J. Grant Brittain has been at the forefront of skate photography since the 1970s. He was the photo editor of Transworld Skateboarding for two decades and has shot some of the best skate photos ever.
We are stoked that J. Grant has joined The No Comply Network.
So we had a chat about skateboarding and photography, shooting Jamie Thomas doing the Leap of Faith, going out with The Gonz and Natas in the 80s, how he missed taking a photo of Tony Hawk’s 900 and his favourite skate photographers of all-time.
What’s your full name and where did you grow up and where do you live now?
Jordan Grant Brittain, born in Fallbrook, CA in 1955.
I have lived in Encinitas, California since 1974.
Where did you learn to skate
I received a skateboard for Christmas when I was 10 years old.
So, When did you first shooting skating?
I shot my first roll at the Del Mar Skate Ranch in February, 1979 of Kyle Jensen with my roommate’s Canon AE1.
After that, I shot my friends and the DMSR locals.
Lance Mountain & Steve Cabellero, Del Mar Ranch
What made Del Mar so special?
I worked there from 1978 to 1984.
The Del Mar Skate Ranch was a mecca of sorts for skaters coming from around the world, it was also a breeding ground for some of the best vert skaters in the world.
It was also the second to last South California skatepark of the 1970s and 80s to be bulldozed in 1987.
I think all of the events that were in the magazines put it on the map.
Favourite photo that you shot at Del Mar?
There are a few, but If I had to choose it’s Tony Hawk ‘s Crossbone Lien in the Keyhole pool.
When did you start at Transworld?
I helped found Transworld Skateboarding Magazine in 1983 when I was still working at DMSR.
I became Photo Editor a few issues in and from the beginning I loved collaborating with a variety of photographers, designers, artists, writers and skaters.
We were all learning how to make a magazine, it was in the pre-computer days and everything was done by hand, all cut and paste layouts.
It was a talented bunch and everyone had their own idea of what they wanted it to look like, but we came together and made it work and produced some amazing magazines.
I worked there for 20 years.
Jamie Thomas, Leap of Faith
I do really like the mid to late 1980s, I call that the Golden Era, I was honing my photography skills and that’s when Vert Skating was changing and Street Skating was on the come up.
You were shooting Gonz and Natas around that time. What was it like?
We, the photographers were essentially figuring out the best way to shoot street skating and Natas and Gonz were taking skateboarding to another level.
The skateparks were disappearing and it was all moving to the backyards and city streets.
You have to remember that there weren’t a lot of skate photographers back then and those guys pretty much only shot with us magazine photographers.

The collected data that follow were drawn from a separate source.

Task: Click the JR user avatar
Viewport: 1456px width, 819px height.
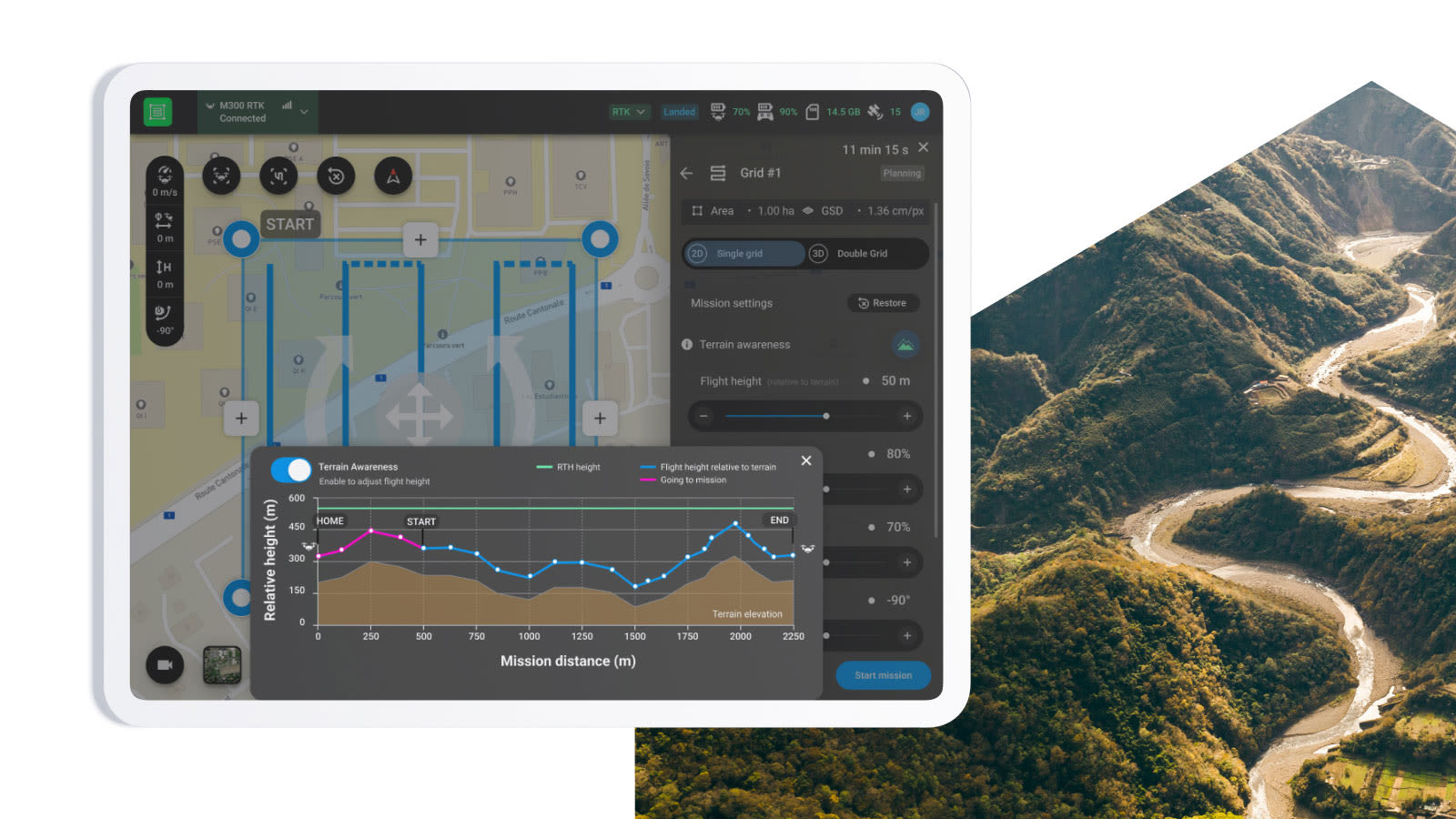Action: click(x=921, y=111)
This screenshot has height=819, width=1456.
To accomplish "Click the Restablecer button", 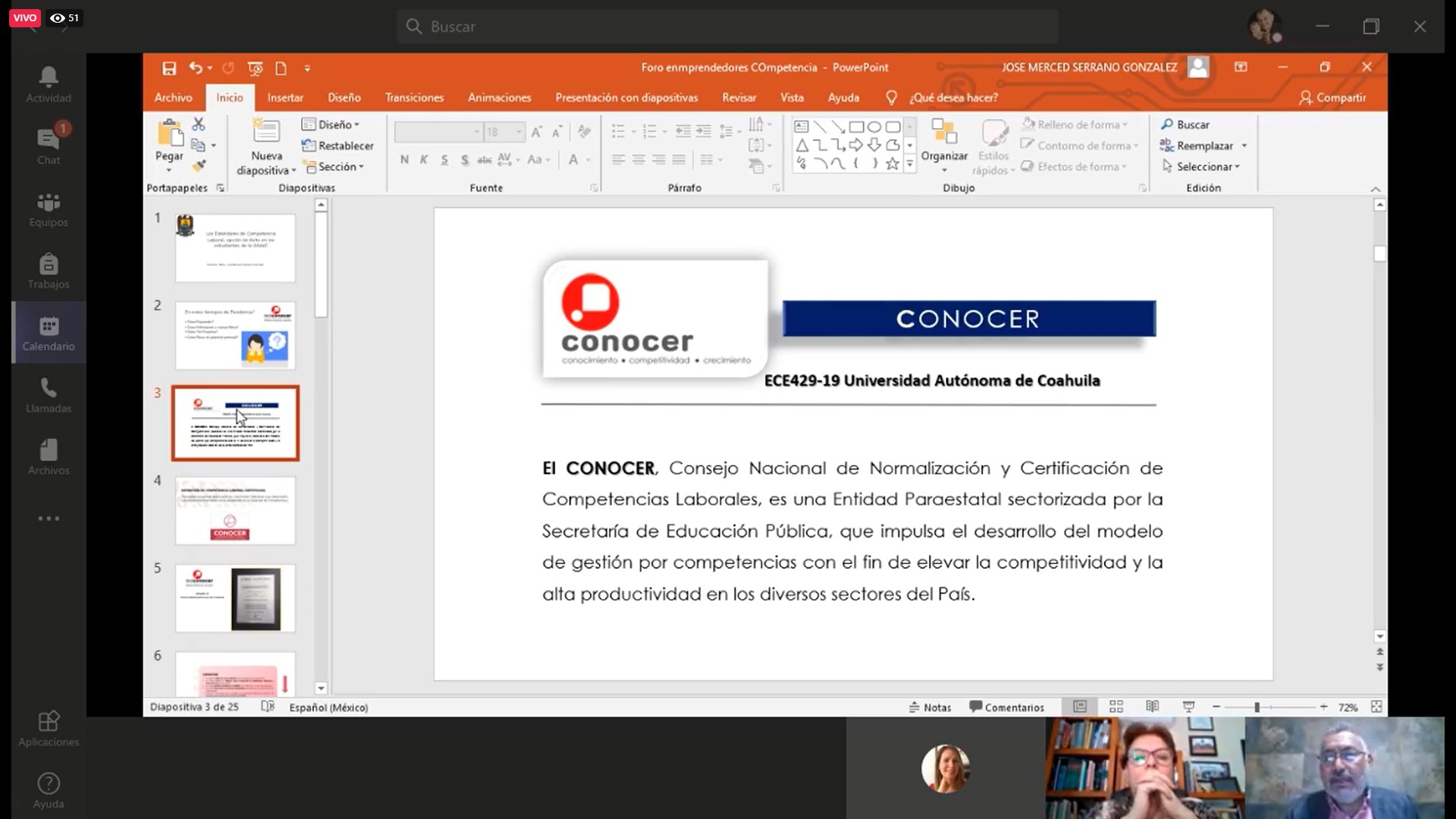I will coord(338,146).
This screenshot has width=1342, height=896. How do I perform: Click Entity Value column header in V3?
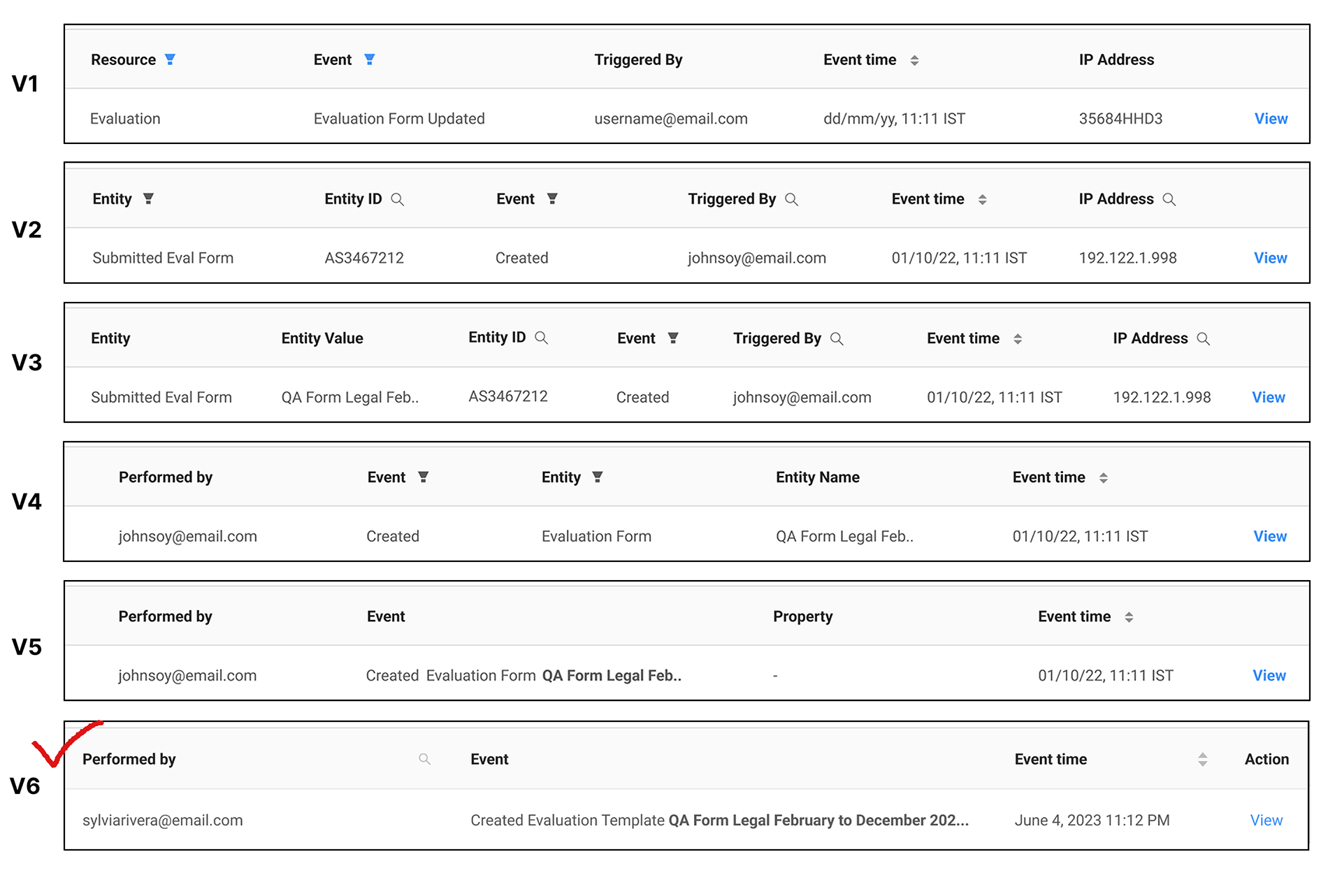point(322,338)

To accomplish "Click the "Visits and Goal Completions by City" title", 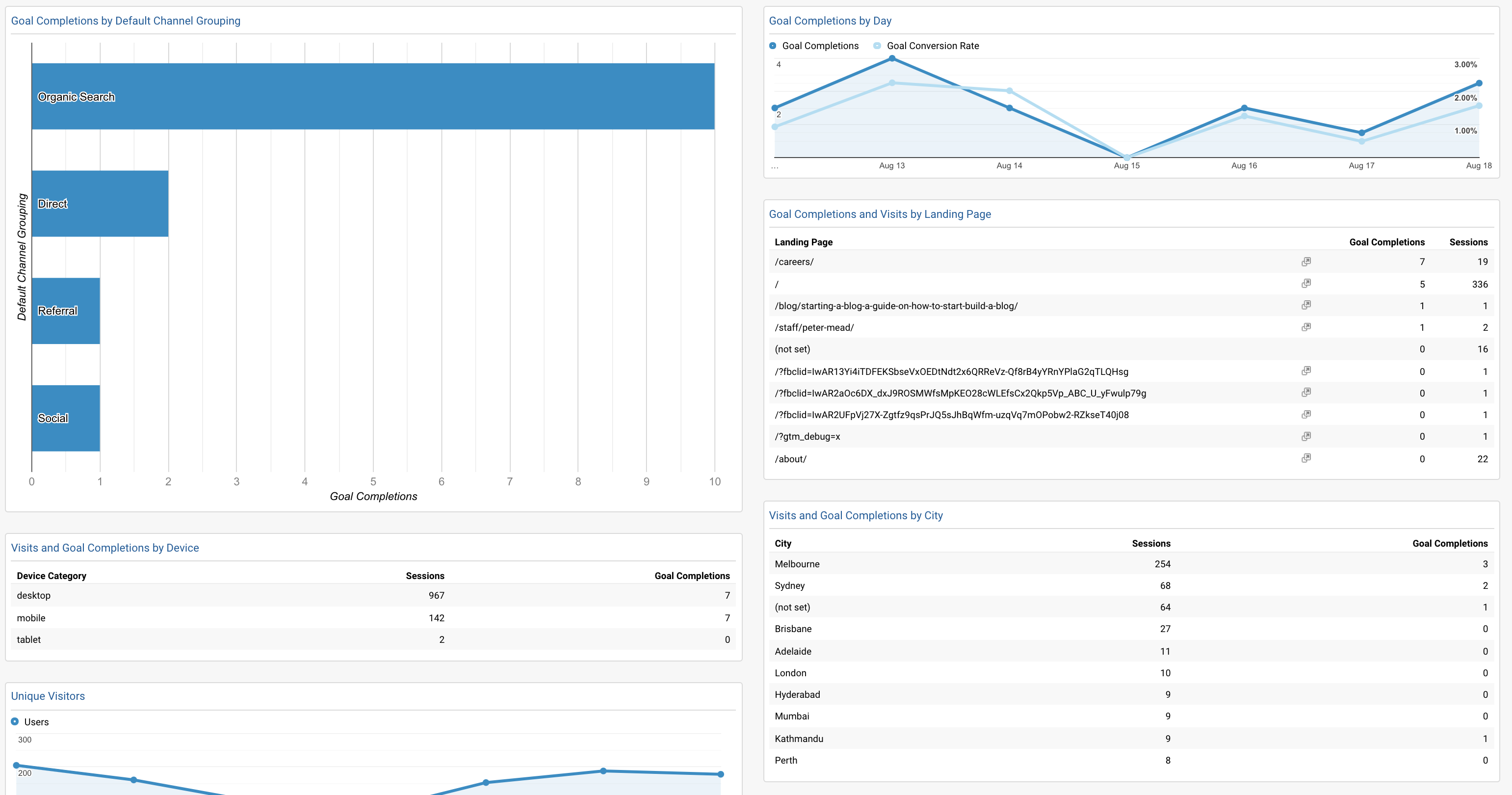I will coord(857,515).
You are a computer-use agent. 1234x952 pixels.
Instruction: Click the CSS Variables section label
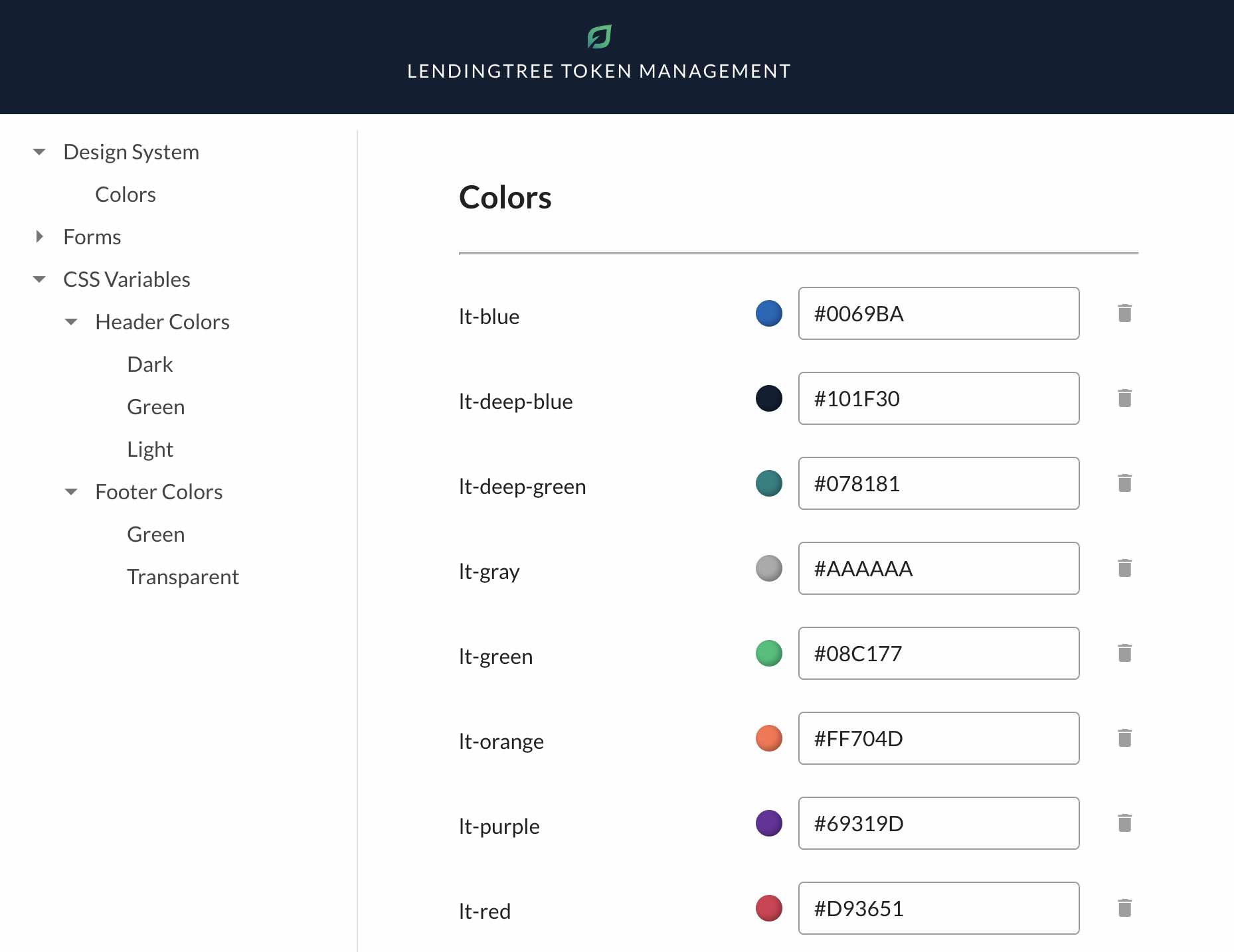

I lucked out, now those shots are iconic.
Natas and Gonz
What’s your favourite Natas photo?
I really like “The Landing”, that’s what I call it anyways.
It’s one frame of a sequence that is just him at the moment of landing the trick and before he rolls away.
Skateboarding is all about the landing and ‘The Make’, that’s what counts.
Favourite photo that you’ve shot of Gonz?
The ollie off the bathrooms in Venice where he broke two or three borrowed boards the first time I shot photos of him, I think.
He was just some crazy skate kid going off the roof.
You shot Jamie Thomas’ Leap of Faith Ollie attempt. How did that go down?
I was shooting Jamie at a rail on the other side of Point Loma High School and he wanted to show me something he wanted to try.
I looked at it and thought he was nuts.
We went back another day and he rode up to it a bunch of times and finally launched off and went right through his board.
It’s not a Maker, but I think it set up the future for the Big Gap skaters like Jaws.
After that, the school built a elevator for the Disabled where it once stood.
Jamies Thomas ‘Leap of Faith’
You nearly shot a photo of Tony Hawk’s 900 but you got kicked out by security. Why did they kick you out?
I didn’t have the correct credentials to be next to the X Games ramp, they didn’t really give two shits about skate photographers.
I probably would have blown it anyways.
What was troubling was that I had shot perhaps 100 rolls of 4 guys trying it over the years.
Any advice for up and coming skate photographers?
The Social Media Boom and the extinction of many skate magazines has changed everything.
Everyone has a camera and darkroom in their pocket and the need for Content, any Content has driven the Quality down I think.
There are a lot of great photos on Social that 15 years ago could have been a cover, now they are relegated to 15 seconds on Instagram and disappear into the ether and forgotten.
I guess I would tell newer photographers what I have always told them, perseverance, success take time, good things never come easy, so never give up.